──────── Trecho

Quando chegou a minha vez de ir sozinho para a noite de lua cheia, fiquei muito assustado, mas conforme instruído, bebi minha poção. Surpreendentemente para mim, tive visões. Isso incluiu testemunhar pequenos espíritos na terra e a sensação de deixar meu corpo e mudar minha forma. Antes do amanhecer, tive uma visão de espíritos animais ajudantes: uma coruja dourada, um lobo branco e um cavalo branco galopando colina abaixo. Essa visão é algo que tem guiado minha vida por mais de quarenta anos, e ainda tenho relação com esses espíritos animais. Eu nunca tive outra experiência de busca de visão. O conhecimento que tirei dessa experiência é que, apesar de não conter plantas alucinógenas, a poção funcionou como deveria. Eu recebi uma experiência mística que mudou minha vida. Compartilho esta história, pois ilustra que não é necessário necessariamente tomar uma poção feita com enteógenos exóticos. A cerimônia em si e a preparação psíquica são igualmente importantes. Feito corretamente, pode-se também receber uma experiência usando plantas mais perto de casa.

────────────────
──────── Dados de entrada

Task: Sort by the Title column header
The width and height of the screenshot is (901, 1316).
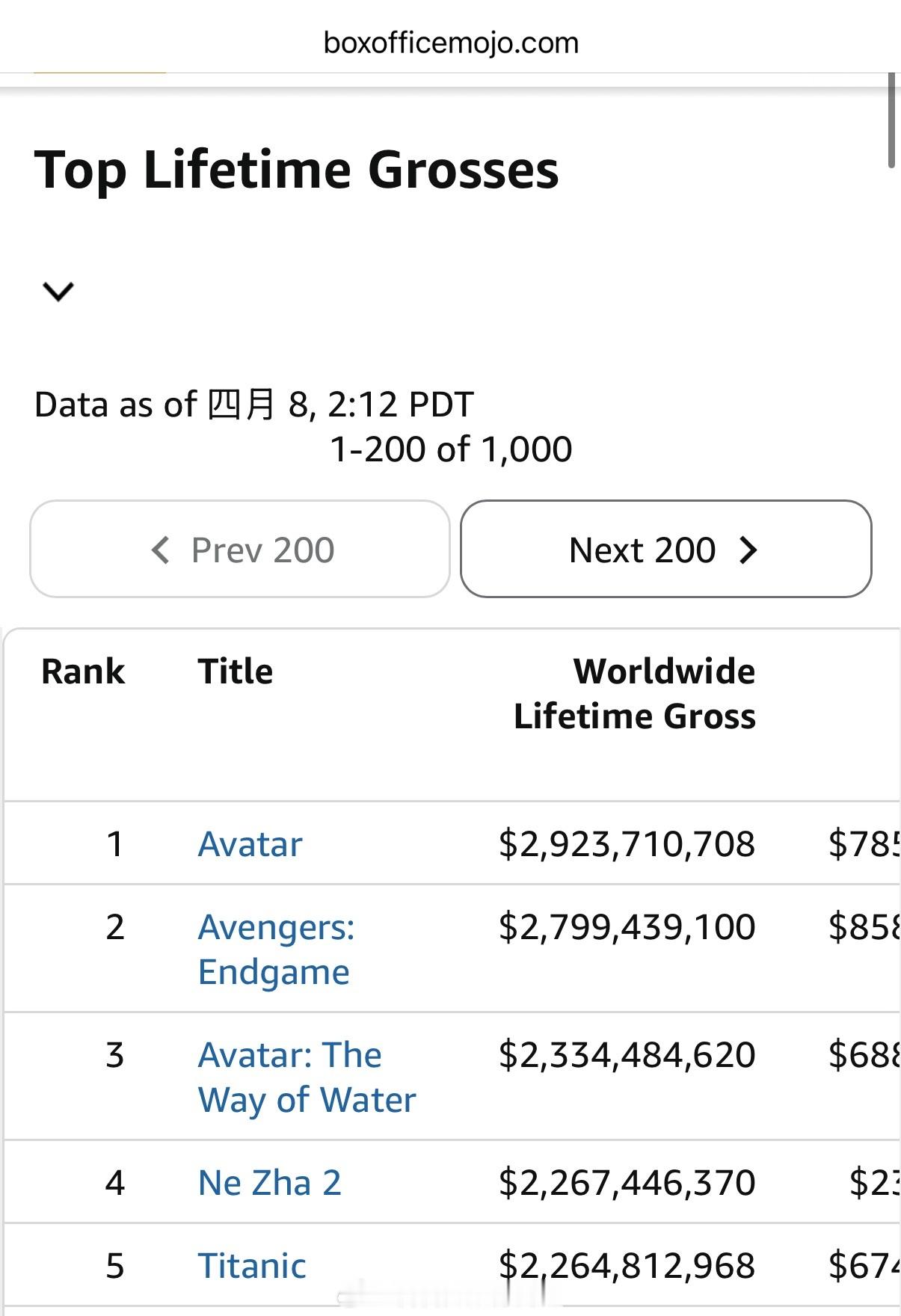Action: coord(236,671)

────────────────

### Tarefas
a) Liste todos os espíritos animais ajudantes que surgem na visão antes do amanhecer, conforme o trecho sobre a busca de visão.
b) Prossiga com o trecho sobre a busca de visão a partir da última frase apresentada.

### Respostas esperadas
a)
- coruja dourada
- lobo branco
- cavalo branco

b)
Nossa viagem ao Peru, que deveria continuar em direção a Cusco e Puno para ver as maravilhas de Machu Picchu e do Vale Sagrado, foi interrompida devido à agitação política que acontecia lá. Alguns turistas ficaram presos lá e tiveram que ser resgatados enquanto os manifestantes fechavam e bloqueavam aeroportos, ônibus e estradas. Nossa empresa de turismo cancelou essa parte da viagem e achamos que seria inseguro, para não dizer desrespeitoso e arrogante, continuar. Depois de testemunhar as casas humildes fora das cidades, ficamos profundamente e desconfortavelmente conscientes de nossa própria riqueza e privilégio pessoal. Isso foi um período de férias para mim, mas para o povo do Peru, este é o país deles. Também fiquei impressionado com a noção de que, como estamos todos interconectados, a própria terra está sofrendo, assim como as pessoas por muitos anos de governo fracassado.
Eu trouxe duas lembranças de nossa viagem: uma pedra redonda do rio Madre de Dios, como presente para Oxum, minha mãe em Ocha; e uma semente vermelha, a brilhante semente de huayruro, semelhante a uma conta, que Victor explicou ser usada para trazer boa sorte. Esperamos poder continuar nossa visita em algum momento em que as coisas tenham melhorado politicamente no futuro próximo. No entanto, somos muito gratos por nossa experiência na Amazônia e entre as ruínas do deserto do Peru. Isso nos fez apreciar profundamente nossa própria casa, as árvores e o jardim que compartilham nossa terra e os rios perto de nossa casa no Hudson Valley de Nova York. Também me fez perceber o quanto é importante continuar desenvolvendo minha relação com as plantas e os seres vivos, inclusive as pessoas, no meu horizonte. Este é um aspecto vital de viver uma vida centrada na Natureza. Acima de tudo, devemos proceder sempre com respeito.